>> START Text segment

HSBC signs up for new $1bn natural capital investment fund

If successful

The fund, due to launch next year, will aim to raise $1bn to finance “a diverse range of activities that preserve, protect and enhance nature over the long-term, and address climate change”.

Included in this cohort of activities are projects seeking to restore coasts and forests; promote sustainable forest management and agriculture; protect wildlife and biodiversity, and boost carbon sequestration in marine and terrestrial habitats. Efforts to make fisheries more sustainable and to scale up regenerative models of agriculture will also receive funding.

Pollination said that it will evaluate each investment opportunity “against high environmental standards” to ensure that the portfolio delivers lasting positive environmental impact, without unintended negative consequences. This process will take several months and the potential for value creation, carbon sequestration and biodiversity benefits will be disclosed to prospective investors.

HSBC will become the first investor in the find and will encourage other organisations to follow suit. Should the initiative prove successful, Pollination has said that it will launch a carbon credit fund of up to $2bn, having already secured backing from HSBC. The fund would scale up nature-based carbon mitigation and sequestration projects.

“Clients are increasingly focused on environmental matters and this initiative is designed to help them achieve a financial return, while at the same time creating a positive impact on the world’s biodiversity,” HSBC Global Asset Management’s chief executive Nicolas Moreau said.

Funding nature

The announcement of the new fund comes shortly after the UK Government launched the first phase of its natural capital investment pilot scheme, funnelling funding millions of pounds towards four local projects which aim to restore wetlands and peatlands, reduce nitrate pollution and boost flood resilience.

The Government committed £10m in the Budget to support natural environment projects and to attract extra investment from 2021, through the Natural Environment Impact Fund. A further £5m has been allocated to the development of a natural capital assessment framework, intended to improve the data collection of how nature and biodiversity are used within the UK.

These moves come as the UK Government is participating in efforts to create a Task Force for Nature-related Financial Disclosures (TNFD), along with 10 major banks, the swiss government, WWF and Global Canopy.

>> END Text segment

### Tasks to perform
[a] Translate this sentence from the article on HSBC's natural capital fund into Spanish: "Efforts to make fisheries more sustainable and to scale up regenerative models of agriculture will also receive funding."
[b] Reproduce the stretch of the article on HSBC's natural capital fund from "Pollination said that" through "and sequestration projects.".

>> START Data segment

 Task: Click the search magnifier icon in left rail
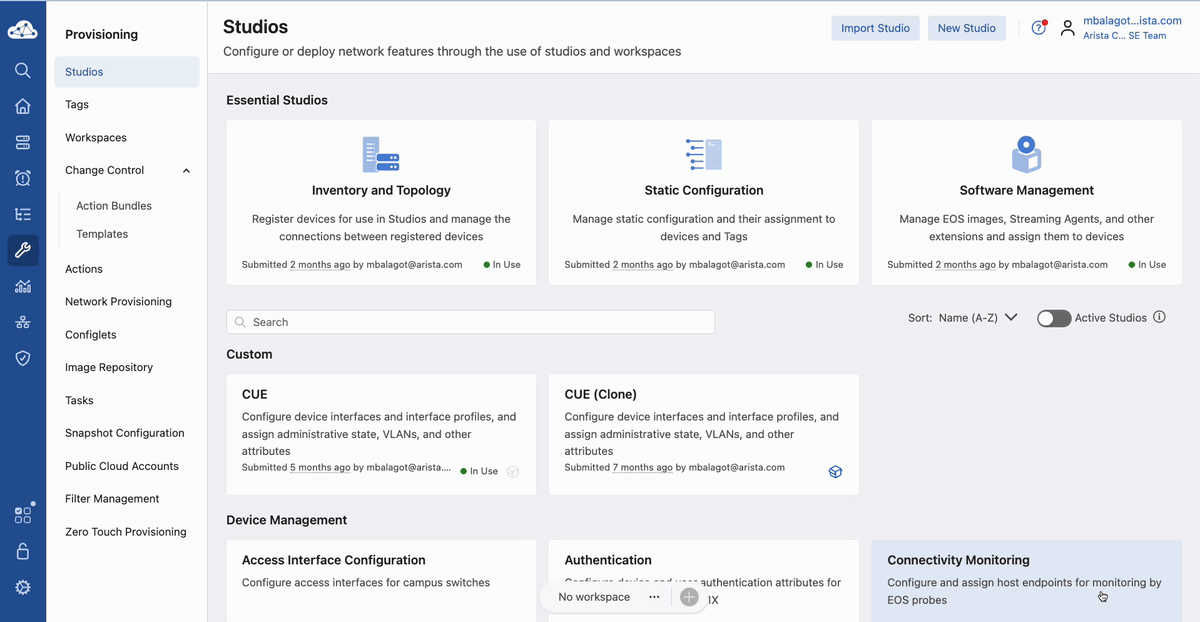[22, 71]
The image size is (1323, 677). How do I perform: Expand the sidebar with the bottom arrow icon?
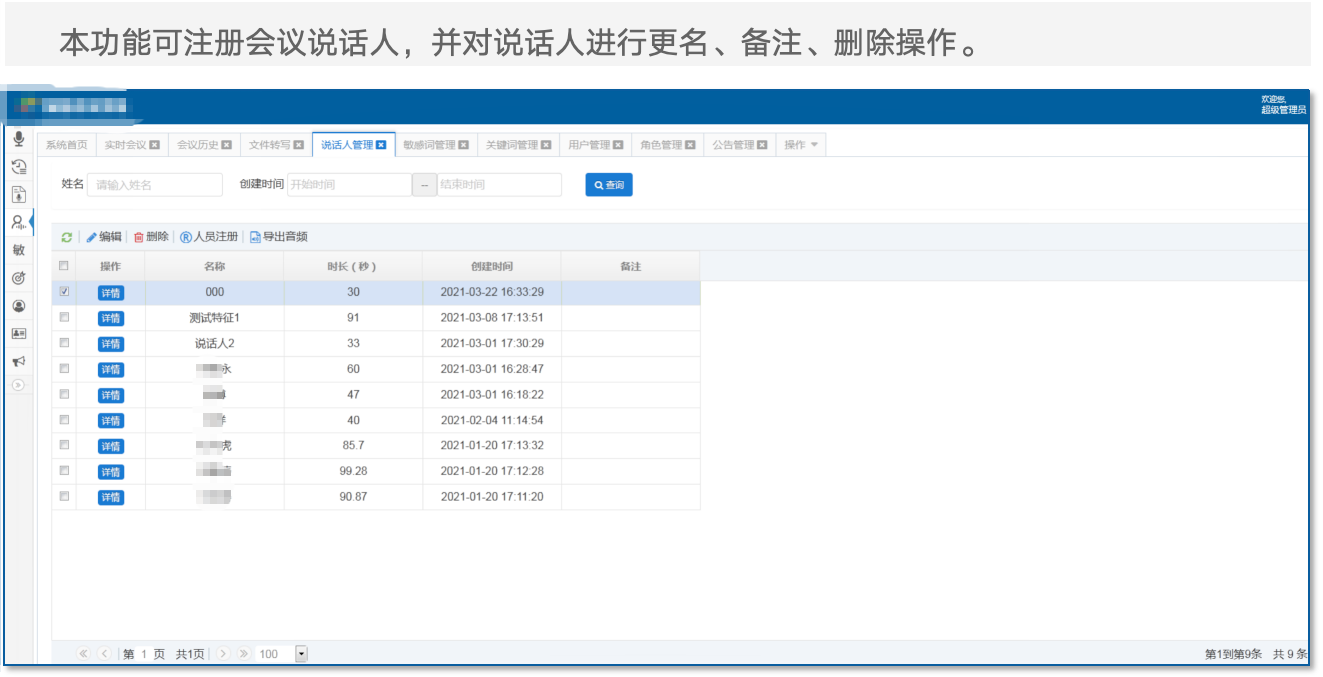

>> END Data segment

### Answers
[a] Los esfuerzos por hacer más sostenibles las pesquerías y por ampliar los modelos de agricultura regenerativa también recibirán financiación.

[b]
Pollination said that it will evaluate each investment opportunity “against high environmental standards” to ensure that the portfolio delivers lasting positive environmental impact, without unintended negative consequences. This process will take several months and the potential for value creation, carbon sequestration and biodiversity benefits will be disclosed to prospective investors.

HSBC will become the first investor in the find and will encourage other organisations to follow suit. Should the initiative prove successful, Pollination has said that it will launch a carbon credit fund of up to $2bn, having already secured backing from HSBC. The fund would scale up nature-based carbon mitigation and sequestration projects.